Saudi was not like this before ’79. Saudi Arabia and the entire region went through a revival after ’79. All we’re doing is going back to what we were: a moderate Islam that is open to all religions and to the world and to all traditions and people.’  Conference attendees broke into applause. Bin Salman’s reference to 1979 was doubtless a nod to a tumultuous year for Saudi Arabia that included Shiite militants overthrowing the secular Shah of Iran and Sunni fundamentalists seizing the Masjid al-Haram, or Grand Mosque, in Mecca. That same year, the country’s Shiite minority staged a deadly revolt in Al-Hasa province. The Saudi monarchy responded by shoring up ties with the Wahhabi religious establishment and restoring many of its hardline stances”. Parlando a Riad alla conferenza organizzata dalla Future Investment Initiative il giovane erede al trono Mohammad bin Salmān, come riferisce Eliott C. Mc Laughlin sul sito della CNN del 25 ottobre, ha detto che i sauditi devono tornare a prima del ’79, perché dopo quella data la presa del potere degli ajatollah a Teheran, il susseguente attacco alla grande moschea della Mecca e varie sollevazioni  di popolazioni sciite, hanno spinto la monarchia saudita a poggiare eccessivamente su religiosi di tendenza wahabita per contenere l’ondata fondamentalista ispirata dagli iraniani.

* [Da svolgere]
A – Indica se ciascuna affermazione concorda con il brano su bin Salmān e il 1979, rispondendo sì o no e citando le parole decisive del brano: (i) bin Salmān tenne il suo intervento a Riad; (ii) nel 1979 la minoranza sciita del paese si sollevò nella provincia di Al-Hasa; (iii) il pubblico della conferenza accolse le parole dell'erede al trono in silenzio.
B – Prosegui il brano su bin Salmān e il 1979 a partire dall'ultima frase riportata.
Il materiale riportato di seguito non ha alcun legame con il brano su bin Salmān e il 1979.

* [Dati forniti]
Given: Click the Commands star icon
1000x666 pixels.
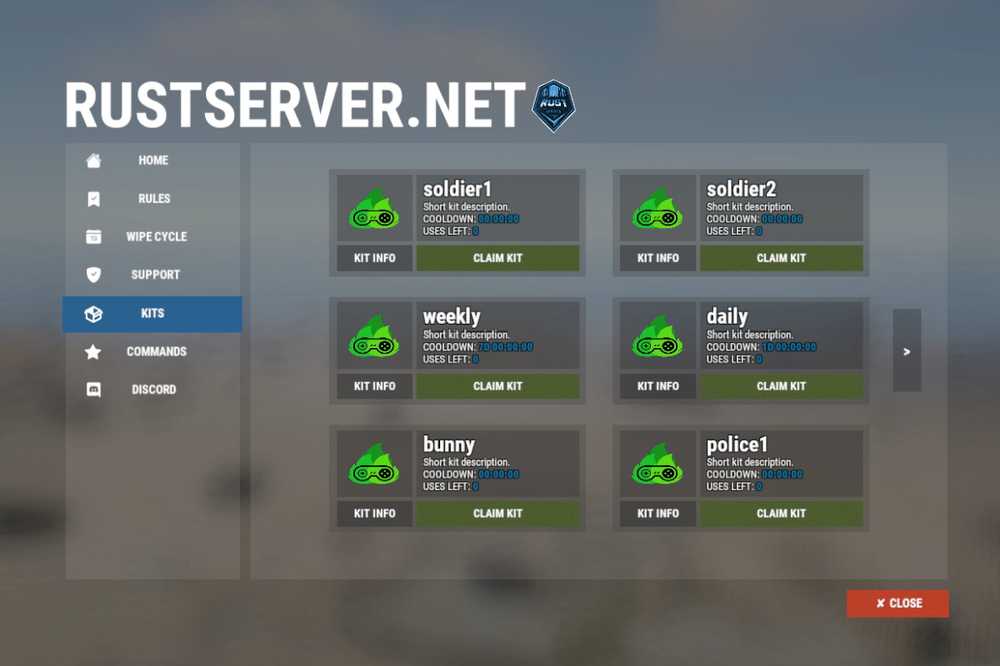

* [Esercizi svolti]
A –
(i) Sì: "Parlando a Riad alla conferenza organizzata dalla Future Investment Initiative".
(ii) Sì: "That same year, the country’s Shiite minority staged a deadly revolt in Al-Hasa province."
(iii) No: "Conference attendees broke into applause."

B –
Oggi gli arabi devono tornare a essere tolleranti e aperti al mondo. E’ questo un discorso storico nella scia di quelli di Abd al-Fattāḥ al Sisi, del re del Marocco Muhammad VI, della gioventù islamica indonesiana, di tutti coloro che sono impegnati a neutralizzare le posizioni aggressive e repressive ben presenti nel pensiero religioso islamico. Una presa di posizione storica che ha trovato una fondamentale eco innanzi tutto in Israele. Così la considera  Benjamin Netanyahu che ha detto al Jerusalem Post il 5 novembre come il mondo debba stare a sentire: “When Israelis and the Arabs, all the Arabs and the Israelis, agree on one thing, people should pay attention. We should stop this Iranian take over “ quando tutti gli israeliani e tutti gli arabi dicono che bisogna bloccare l’espansionismo dell’Iran.  Infatti siamo in una fase in cui  “Il corridoio sciita è adesso aperto da Baghdad a Damasco”, come scrive sull’Huffington Post Italia dell’11 novembre  Umberto De Giovannangeli.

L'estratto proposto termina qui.